Department of Chemical Engineering University of Washington - Seattle
"Can We Use Thermodynamics to Predict Adhesion?"
It is widely recognized that the mechanical properties of particle-filled polymeric composites depend critically on the strength of adhesion between the particle surfaces and the matrix polymer. What is less widely agreed upon is the prospect for quantitatively predicting or ranking practical adhesion in terms of the energetics of the adhesive and adherend surfaces and the presence of possible acid-base interactions across the interface. The present report deals with these issues. Silica particle surfaces are systematically modified using silane coupling agents, and their surface energy and acid- base properties are determined using inverse gas chromatography. Adhesion properties are determined directly by a new method in which a single spherical filler particle is embedded in the matrix. The single particle composite specimen is subjected to uni-axial tension until interfacial failure occurs at one of the poles, detected both optically and acoustically, and yielding the stress at failure, without edge effects. From such measurements, interfacial strengths associated with the different coupling agents are determined analytically. They are found to correlate on the one hand with the yield stress for highly filled composites and on the other hand with a new thermodynamic parameter computed using UNIFAC (a group contribution method) for the interaction between the polymer and the silane coupling agent. The database developed thus far suggests the prospect of ab initio prediction of the relative effectiveness of coupling agents for promoting adhesion.
"The Magic of Interfaces and Colloids: The Bridge of Nanoscience"
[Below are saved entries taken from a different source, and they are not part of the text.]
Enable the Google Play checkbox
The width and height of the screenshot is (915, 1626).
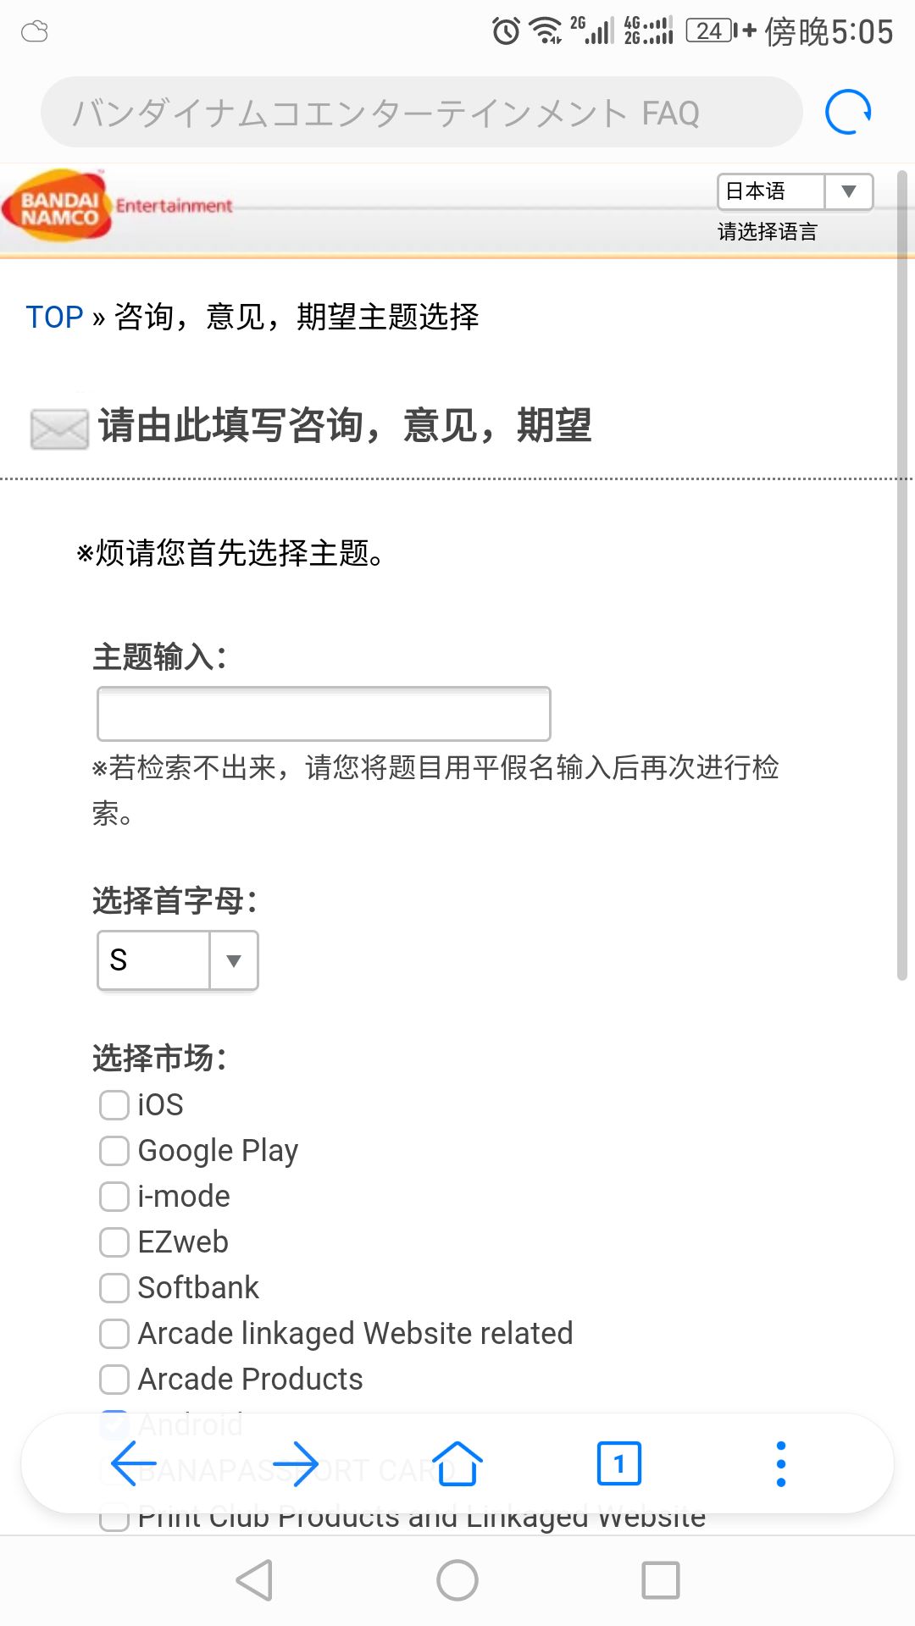tap(114, 1151)
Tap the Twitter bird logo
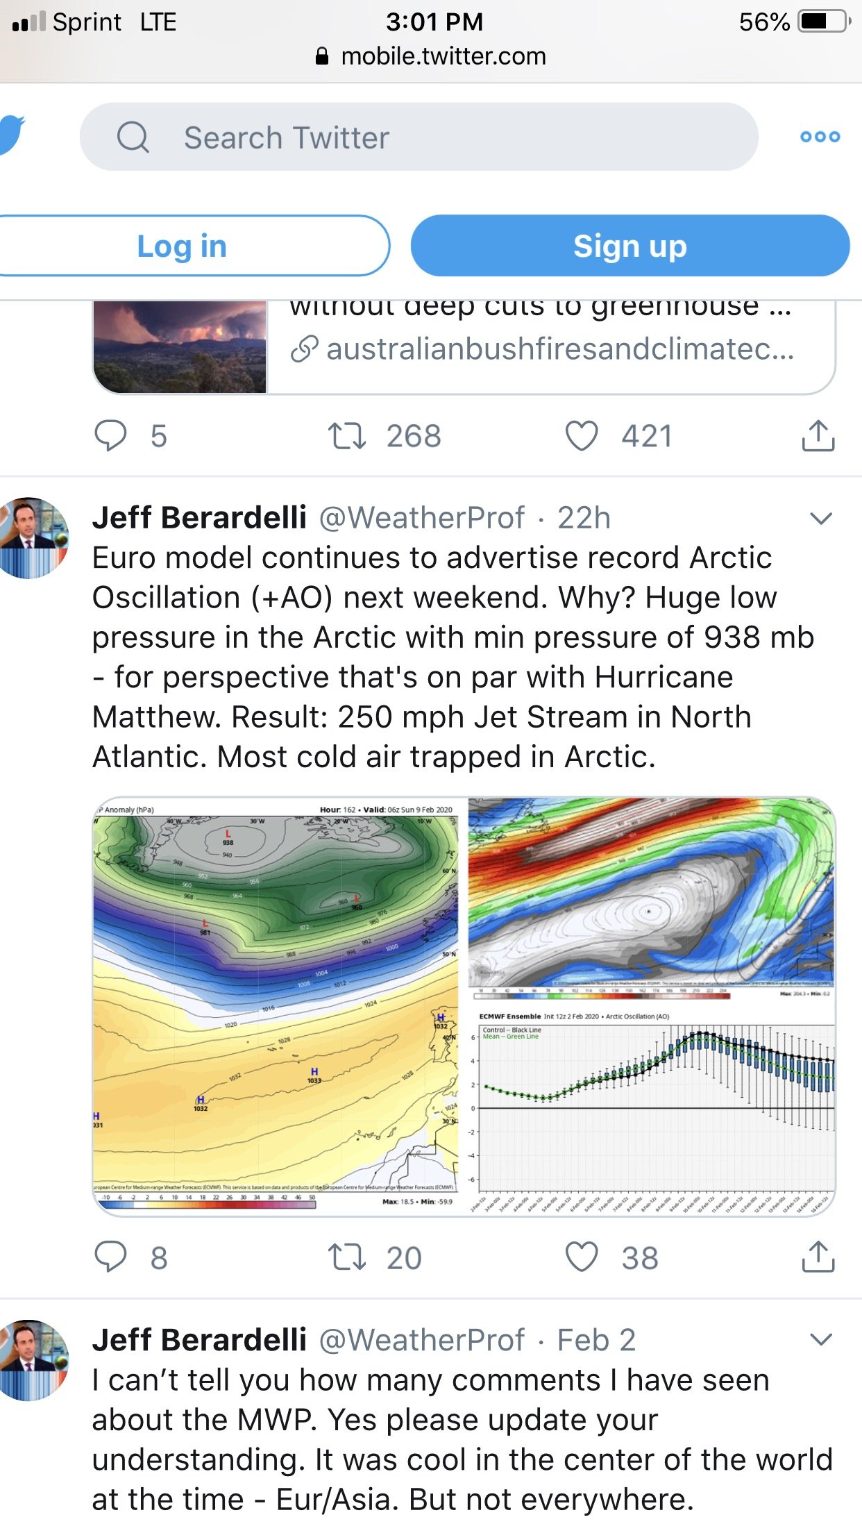The image size is (862, 1533). [x=11, y=136]
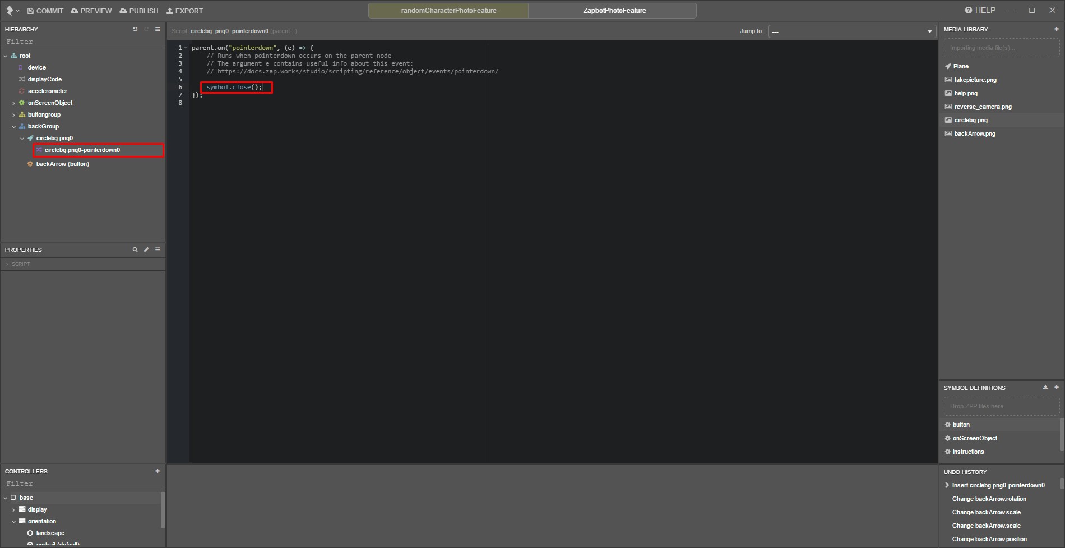Expand the onScreenObject node

pyautogui.click(x=13, y=103)
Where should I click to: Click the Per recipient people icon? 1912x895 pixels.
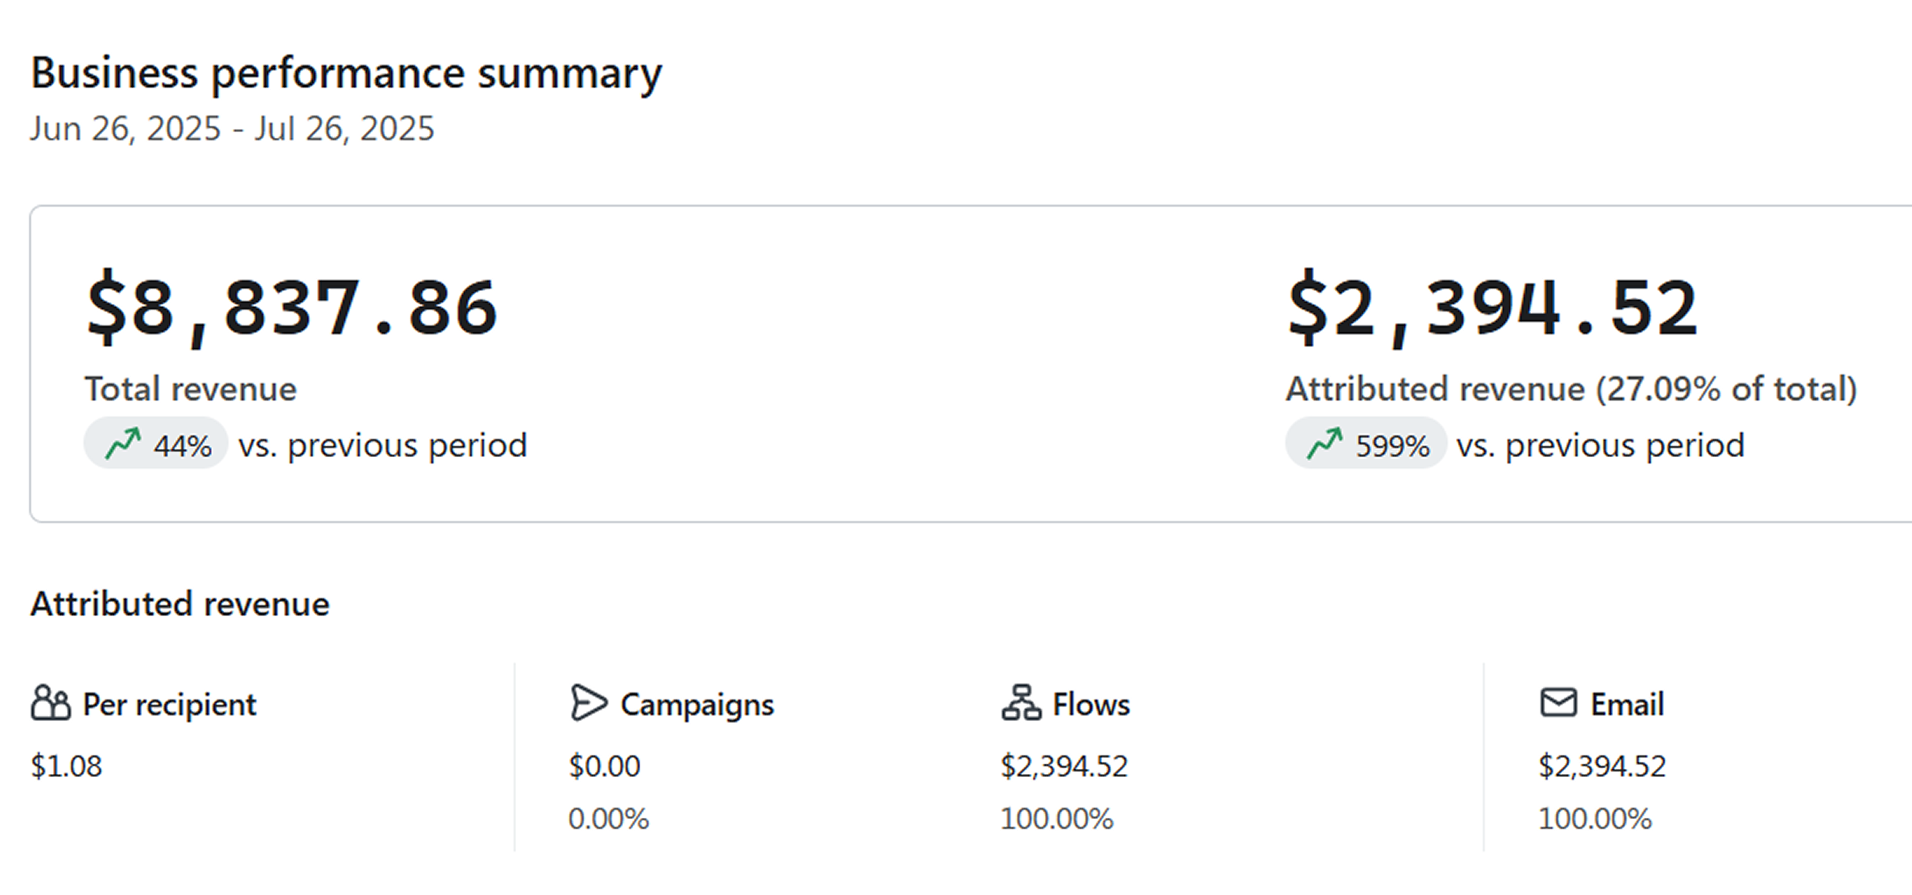click(50, 703)
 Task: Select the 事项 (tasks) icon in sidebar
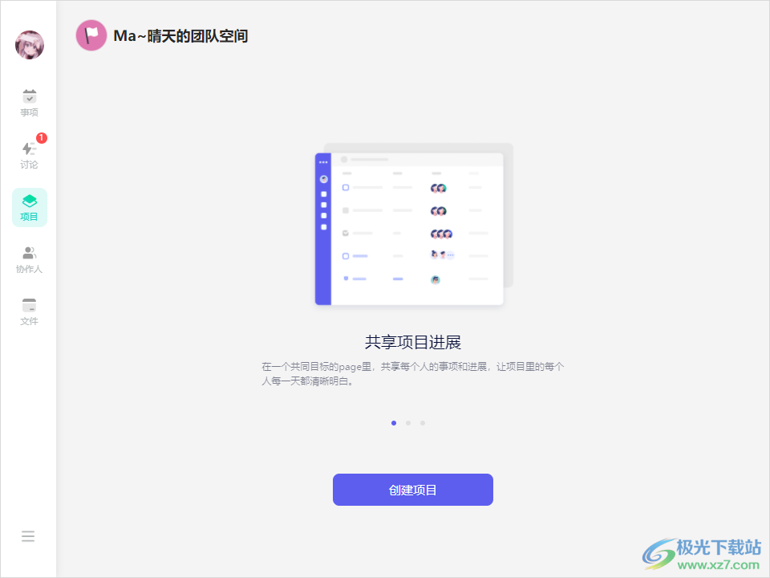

The importance of Interfacial and Colloid Science across the spectrum from industrial manufacturing to energy development to biomedical research to everyday activities from cooking to cleaning is beyond dispute, but the subject is found in relatively few curricula in science and engineering in our universities. A shift is underway, however, as more elective courses in it are emerging in Chemical Engineering programs. At the University of Washington, it has recently become a required course, where it is recognized as vital not only in its own right, but as a gateway topic to nanoscience and nanotechnology. This presentation is an introductory overview of the subject and where it fits into a modern Chemical Engineering curriculum.